Reproduce word for word the rows below, from the row with "Task: Select the 28 Jan26 meeting tab" to the row with "This screenshot has height=435, width=783.", including both of those rows.

* Begin *

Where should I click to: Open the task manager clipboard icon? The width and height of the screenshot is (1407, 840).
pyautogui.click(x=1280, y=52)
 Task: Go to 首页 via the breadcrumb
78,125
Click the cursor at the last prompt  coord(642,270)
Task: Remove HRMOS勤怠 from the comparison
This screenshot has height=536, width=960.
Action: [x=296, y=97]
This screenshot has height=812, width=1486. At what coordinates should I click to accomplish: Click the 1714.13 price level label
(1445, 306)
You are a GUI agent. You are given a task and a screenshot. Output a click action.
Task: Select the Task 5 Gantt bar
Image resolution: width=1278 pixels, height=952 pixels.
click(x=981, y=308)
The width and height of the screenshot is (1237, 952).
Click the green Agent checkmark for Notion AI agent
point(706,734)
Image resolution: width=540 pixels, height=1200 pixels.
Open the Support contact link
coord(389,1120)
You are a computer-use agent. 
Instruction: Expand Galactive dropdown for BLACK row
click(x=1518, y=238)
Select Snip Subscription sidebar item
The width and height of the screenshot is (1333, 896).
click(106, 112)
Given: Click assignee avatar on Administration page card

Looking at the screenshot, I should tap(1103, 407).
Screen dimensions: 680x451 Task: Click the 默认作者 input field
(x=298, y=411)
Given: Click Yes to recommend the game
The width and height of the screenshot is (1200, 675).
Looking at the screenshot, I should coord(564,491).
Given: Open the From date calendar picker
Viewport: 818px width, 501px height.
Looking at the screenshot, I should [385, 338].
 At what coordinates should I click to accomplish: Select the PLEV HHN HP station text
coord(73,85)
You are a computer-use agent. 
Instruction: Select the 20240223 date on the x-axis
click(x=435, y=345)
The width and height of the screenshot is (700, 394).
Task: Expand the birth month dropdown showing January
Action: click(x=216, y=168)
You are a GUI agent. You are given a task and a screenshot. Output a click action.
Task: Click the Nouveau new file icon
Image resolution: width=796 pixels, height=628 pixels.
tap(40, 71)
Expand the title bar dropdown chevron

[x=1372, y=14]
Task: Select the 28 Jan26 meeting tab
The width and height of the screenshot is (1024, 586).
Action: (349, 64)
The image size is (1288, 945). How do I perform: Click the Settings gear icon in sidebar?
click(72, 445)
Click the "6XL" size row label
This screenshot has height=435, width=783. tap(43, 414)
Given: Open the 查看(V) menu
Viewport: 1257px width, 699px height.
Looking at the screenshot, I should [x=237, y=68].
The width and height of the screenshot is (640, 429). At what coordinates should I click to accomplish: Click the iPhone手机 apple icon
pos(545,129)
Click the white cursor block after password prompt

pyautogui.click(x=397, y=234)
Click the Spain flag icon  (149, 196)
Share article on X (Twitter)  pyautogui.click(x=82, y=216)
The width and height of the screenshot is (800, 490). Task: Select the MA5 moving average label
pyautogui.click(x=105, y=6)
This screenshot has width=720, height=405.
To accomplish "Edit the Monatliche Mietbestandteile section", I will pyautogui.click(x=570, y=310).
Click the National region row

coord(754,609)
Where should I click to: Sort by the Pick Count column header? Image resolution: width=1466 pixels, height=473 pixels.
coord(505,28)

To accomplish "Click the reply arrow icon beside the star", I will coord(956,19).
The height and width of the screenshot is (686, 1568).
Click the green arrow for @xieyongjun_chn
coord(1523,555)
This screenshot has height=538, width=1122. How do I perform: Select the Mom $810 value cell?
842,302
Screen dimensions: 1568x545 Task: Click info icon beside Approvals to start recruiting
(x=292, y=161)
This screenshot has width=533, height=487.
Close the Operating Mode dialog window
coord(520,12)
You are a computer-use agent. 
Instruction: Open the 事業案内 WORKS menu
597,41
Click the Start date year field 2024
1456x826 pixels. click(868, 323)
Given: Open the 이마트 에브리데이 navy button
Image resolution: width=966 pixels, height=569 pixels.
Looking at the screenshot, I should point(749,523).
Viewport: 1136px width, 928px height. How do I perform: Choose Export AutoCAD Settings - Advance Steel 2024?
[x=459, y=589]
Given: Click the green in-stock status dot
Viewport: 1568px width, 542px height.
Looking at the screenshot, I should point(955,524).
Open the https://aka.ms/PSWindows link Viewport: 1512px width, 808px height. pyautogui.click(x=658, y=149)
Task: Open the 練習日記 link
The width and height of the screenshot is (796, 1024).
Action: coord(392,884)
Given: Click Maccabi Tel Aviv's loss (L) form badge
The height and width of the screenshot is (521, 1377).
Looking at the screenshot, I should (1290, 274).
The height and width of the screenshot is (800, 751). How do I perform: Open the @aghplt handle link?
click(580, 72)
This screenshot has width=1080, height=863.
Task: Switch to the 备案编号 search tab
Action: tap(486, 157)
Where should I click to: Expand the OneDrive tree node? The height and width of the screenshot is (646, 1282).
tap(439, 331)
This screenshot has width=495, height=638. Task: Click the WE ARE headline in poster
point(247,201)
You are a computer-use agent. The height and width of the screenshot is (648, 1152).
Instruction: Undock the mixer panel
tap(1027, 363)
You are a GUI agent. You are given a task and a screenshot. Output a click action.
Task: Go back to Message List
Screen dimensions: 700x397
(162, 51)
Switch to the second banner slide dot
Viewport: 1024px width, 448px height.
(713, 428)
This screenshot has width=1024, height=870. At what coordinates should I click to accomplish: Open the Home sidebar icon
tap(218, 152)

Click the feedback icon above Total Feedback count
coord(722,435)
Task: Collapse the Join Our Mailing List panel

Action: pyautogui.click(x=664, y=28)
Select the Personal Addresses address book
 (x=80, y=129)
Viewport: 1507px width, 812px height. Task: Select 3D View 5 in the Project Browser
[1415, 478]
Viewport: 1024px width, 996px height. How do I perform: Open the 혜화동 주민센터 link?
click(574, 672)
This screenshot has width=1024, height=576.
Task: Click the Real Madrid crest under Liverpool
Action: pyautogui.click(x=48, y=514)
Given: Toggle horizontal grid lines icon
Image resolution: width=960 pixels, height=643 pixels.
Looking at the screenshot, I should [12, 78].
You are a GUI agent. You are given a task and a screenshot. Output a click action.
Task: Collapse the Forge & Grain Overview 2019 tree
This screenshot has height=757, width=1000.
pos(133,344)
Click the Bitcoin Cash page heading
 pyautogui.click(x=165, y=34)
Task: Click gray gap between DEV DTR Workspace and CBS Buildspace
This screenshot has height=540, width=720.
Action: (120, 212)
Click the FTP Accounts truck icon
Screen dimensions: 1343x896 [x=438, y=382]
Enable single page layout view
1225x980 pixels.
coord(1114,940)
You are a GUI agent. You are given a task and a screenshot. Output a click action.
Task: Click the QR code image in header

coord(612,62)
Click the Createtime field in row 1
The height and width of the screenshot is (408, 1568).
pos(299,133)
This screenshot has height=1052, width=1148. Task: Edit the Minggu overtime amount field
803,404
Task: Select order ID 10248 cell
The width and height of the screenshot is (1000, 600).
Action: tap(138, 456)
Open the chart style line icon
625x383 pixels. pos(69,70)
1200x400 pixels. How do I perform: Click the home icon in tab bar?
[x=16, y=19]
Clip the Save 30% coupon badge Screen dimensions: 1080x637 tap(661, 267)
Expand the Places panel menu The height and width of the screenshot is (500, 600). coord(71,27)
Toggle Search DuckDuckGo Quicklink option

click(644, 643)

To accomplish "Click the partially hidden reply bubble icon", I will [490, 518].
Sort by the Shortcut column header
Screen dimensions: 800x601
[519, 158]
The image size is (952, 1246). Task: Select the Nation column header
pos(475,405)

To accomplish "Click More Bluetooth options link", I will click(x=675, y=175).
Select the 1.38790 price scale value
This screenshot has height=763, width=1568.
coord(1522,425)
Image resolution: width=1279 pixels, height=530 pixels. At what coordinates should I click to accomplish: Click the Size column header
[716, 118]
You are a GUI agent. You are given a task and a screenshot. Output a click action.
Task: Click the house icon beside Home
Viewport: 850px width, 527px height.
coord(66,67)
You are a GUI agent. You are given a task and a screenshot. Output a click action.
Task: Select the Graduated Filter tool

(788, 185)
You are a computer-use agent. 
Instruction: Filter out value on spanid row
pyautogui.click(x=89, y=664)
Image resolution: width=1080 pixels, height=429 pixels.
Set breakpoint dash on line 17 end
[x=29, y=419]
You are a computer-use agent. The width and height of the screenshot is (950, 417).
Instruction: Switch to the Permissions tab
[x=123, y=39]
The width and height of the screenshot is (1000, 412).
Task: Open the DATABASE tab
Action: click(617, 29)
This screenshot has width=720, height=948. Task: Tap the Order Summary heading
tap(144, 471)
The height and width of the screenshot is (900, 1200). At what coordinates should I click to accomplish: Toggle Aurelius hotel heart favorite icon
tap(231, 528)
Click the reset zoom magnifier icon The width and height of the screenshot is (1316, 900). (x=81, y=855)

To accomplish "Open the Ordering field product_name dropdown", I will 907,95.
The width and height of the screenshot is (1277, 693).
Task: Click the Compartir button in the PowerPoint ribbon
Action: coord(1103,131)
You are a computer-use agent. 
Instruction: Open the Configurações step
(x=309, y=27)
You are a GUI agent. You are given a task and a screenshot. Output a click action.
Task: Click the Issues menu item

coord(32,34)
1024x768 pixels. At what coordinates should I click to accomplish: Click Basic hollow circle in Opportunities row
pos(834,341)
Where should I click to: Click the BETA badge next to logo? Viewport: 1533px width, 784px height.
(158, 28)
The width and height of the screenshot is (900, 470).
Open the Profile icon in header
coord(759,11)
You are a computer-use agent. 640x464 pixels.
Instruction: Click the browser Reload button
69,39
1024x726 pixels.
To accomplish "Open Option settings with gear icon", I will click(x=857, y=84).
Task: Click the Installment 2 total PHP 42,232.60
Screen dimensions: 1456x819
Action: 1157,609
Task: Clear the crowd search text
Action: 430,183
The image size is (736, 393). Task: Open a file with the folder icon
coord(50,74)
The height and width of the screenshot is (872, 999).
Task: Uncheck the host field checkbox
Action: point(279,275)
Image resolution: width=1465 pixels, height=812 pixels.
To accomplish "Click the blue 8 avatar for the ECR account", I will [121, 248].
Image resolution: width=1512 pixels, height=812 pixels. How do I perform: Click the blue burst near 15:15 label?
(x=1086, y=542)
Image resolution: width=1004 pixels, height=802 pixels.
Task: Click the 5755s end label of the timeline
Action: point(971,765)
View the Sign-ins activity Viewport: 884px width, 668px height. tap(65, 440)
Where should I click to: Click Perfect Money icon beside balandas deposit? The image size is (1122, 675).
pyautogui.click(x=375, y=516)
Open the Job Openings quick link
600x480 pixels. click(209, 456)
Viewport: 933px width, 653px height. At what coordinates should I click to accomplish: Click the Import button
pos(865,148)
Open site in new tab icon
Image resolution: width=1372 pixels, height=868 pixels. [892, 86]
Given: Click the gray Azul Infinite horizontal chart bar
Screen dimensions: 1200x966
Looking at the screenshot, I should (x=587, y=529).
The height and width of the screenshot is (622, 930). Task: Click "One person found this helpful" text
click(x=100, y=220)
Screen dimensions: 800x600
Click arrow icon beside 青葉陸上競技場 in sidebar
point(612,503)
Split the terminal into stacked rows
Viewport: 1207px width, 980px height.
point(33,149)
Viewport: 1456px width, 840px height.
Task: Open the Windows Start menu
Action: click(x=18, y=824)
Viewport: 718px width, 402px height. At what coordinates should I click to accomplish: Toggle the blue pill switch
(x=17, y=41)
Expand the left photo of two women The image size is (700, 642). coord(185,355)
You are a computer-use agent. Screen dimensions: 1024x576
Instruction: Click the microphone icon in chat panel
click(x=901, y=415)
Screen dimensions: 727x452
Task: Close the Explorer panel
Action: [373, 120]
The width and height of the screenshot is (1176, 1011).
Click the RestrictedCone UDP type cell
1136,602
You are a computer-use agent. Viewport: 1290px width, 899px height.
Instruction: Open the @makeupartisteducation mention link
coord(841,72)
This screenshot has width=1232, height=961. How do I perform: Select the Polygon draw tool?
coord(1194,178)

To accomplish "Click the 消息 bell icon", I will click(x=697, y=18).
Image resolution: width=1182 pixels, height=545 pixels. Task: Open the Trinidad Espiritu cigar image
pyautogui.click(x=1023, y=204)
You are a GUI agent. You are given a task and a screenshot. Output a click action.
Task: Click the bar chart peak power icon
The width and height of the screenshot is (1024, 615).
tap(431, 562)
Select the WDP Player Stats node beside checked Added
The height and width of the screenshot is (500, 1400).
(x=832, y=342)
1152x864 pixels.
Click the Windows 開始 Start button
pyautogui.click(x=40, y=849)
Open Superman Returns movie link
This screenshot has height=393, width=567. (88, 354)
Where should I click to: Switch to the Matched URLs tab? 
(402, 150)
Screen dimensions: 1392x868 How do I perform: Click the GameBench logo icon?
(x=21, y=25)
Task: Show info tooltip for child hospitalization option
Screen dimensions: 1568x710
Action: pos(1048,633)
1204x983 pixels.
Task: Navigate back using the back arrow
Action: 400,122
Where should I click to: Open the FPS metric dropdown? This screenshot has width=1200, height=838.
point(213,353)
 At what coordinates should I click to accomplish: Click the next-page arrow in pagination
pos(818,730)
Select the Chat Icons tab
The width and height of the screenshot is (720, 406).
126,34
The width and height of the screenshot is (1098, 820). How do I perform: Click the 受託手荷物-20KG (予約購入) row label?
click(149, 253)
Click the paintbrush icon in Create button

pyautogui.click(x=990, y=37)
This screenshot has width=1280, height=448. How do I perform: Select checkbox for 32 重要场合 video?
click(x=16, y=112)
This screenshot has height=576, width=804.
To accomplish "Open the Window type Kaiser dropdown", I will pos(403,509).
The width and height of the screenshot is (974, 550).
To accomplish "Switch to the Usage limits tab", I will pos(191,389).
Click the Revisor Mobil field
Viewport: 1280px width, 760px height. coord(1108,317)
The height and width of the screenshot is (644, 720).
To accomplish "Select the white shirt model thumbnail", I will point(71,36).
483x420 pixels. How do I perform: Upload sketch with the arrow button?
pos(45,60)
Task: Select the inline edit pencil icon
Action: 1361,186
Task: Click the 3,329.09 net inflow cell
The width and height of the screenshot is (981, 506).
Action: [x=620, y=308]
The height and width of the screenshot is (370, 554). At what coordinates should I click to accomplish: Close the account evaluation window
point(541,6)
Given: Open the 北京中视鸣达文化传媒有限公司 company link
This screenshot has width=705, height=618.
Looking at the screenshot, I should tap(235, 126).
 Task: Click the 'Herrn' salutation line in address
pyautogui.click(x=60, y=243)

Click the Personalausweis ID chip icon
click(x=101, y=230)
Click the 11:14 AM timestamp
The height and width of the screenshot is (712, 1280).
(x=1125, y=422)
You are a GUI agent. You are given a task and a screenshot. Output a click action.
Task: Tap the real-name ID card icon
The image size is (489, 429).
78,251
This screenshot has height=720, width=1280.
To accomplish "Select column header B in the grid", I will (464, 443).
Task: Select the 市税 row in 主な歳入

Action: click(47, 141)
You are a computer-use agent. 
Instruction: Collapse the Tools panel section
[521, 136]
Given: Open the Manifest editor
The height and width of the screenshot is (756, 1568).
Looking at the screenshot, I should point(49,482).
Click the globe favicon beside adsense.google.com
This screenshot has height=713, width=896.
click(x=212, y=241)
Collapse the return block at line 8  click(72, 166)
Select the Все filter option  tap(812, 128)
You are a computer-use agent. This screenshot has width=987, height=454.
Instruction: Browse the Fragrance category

* End *

### COMPLETED TASK
Task: Select the 28 Jan26 meeting tab
The width and height of the screenshot is (1024, 586).
Action: (349, 64)
The image size is (1288, 945). How do I perform: Click the Settings gear icon in sidebar?
click(72, 445)
Click the "6XL" size row label
This screenshot has height=435, width=783. tap(43, 414)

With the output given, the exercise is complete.